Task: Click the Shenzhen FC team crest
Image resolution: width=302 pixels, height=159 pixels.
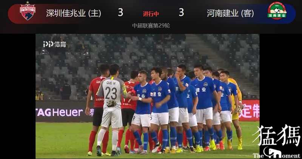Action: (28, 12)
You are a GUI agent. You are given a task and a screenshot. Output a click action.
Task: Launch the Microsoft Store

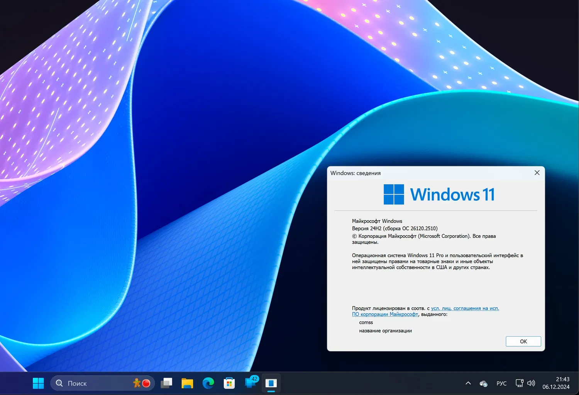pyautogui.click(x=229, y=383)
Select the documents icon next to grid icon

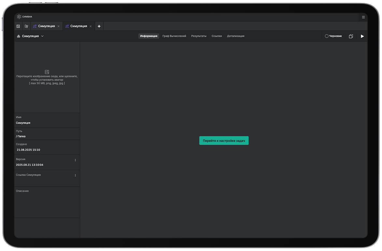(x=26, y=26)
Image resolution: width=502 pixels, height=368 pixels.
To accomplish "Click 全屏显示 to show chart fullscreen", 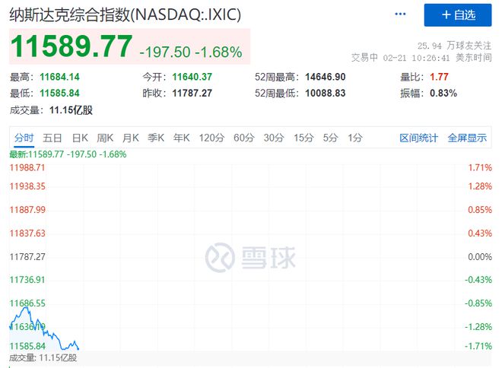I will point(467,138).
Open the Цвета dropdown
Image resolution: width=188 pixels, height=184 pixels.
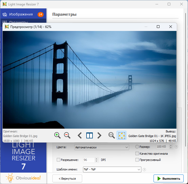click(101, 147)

* * *

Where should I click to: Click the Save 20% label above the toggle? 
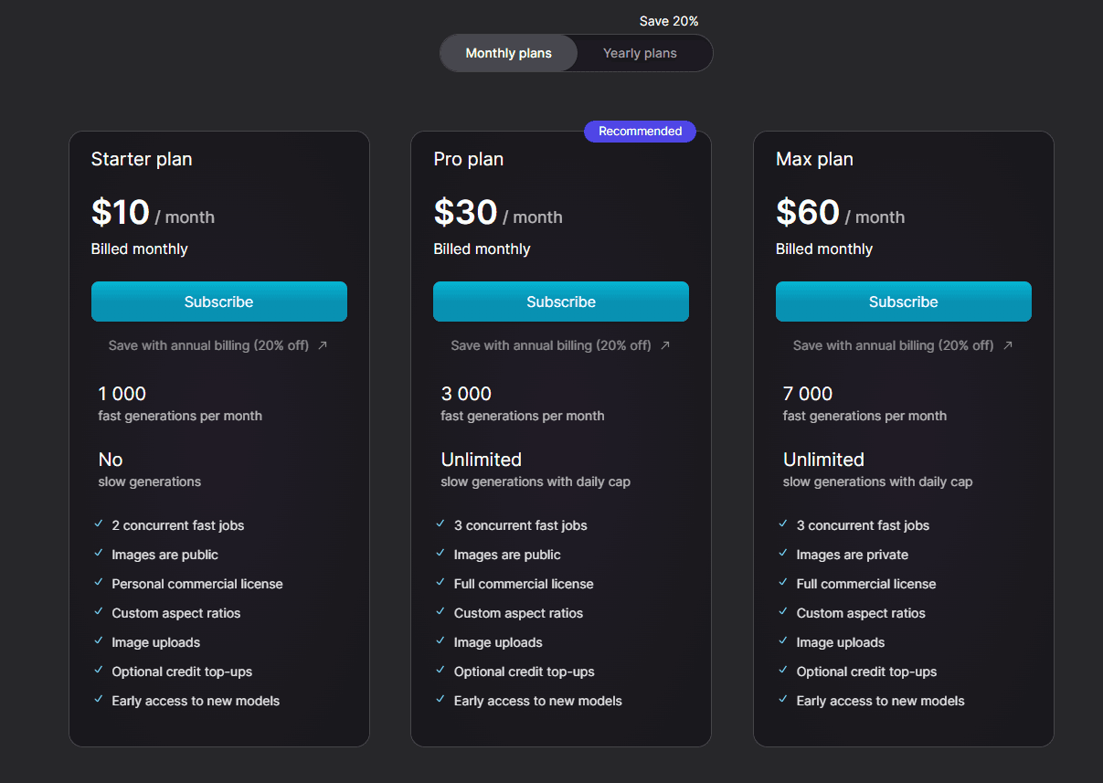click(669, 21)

* [Exercise aim] Each line above from the one containing "Task: Click the Shenzhen FC team crest" through the one containing "Image resolution: width=502" is to be returned verbatim. Nothing else, and no pictures.

* [Solution for this task]
Task: Click the Shenzhen FC team crest
Image resolution: width=302 pixels, height=159 pixels.
Action: (28, 12)
You are a GUI agent. You are given a task and a screenshot. Output a click action.
Task: Launch the Microsoft Store

pyautogui.click(x=229, y=383)
Select the documents icon next to grid icon

(x=26, y=26)
Image resolution: width=502 pixels, height=368 pixels.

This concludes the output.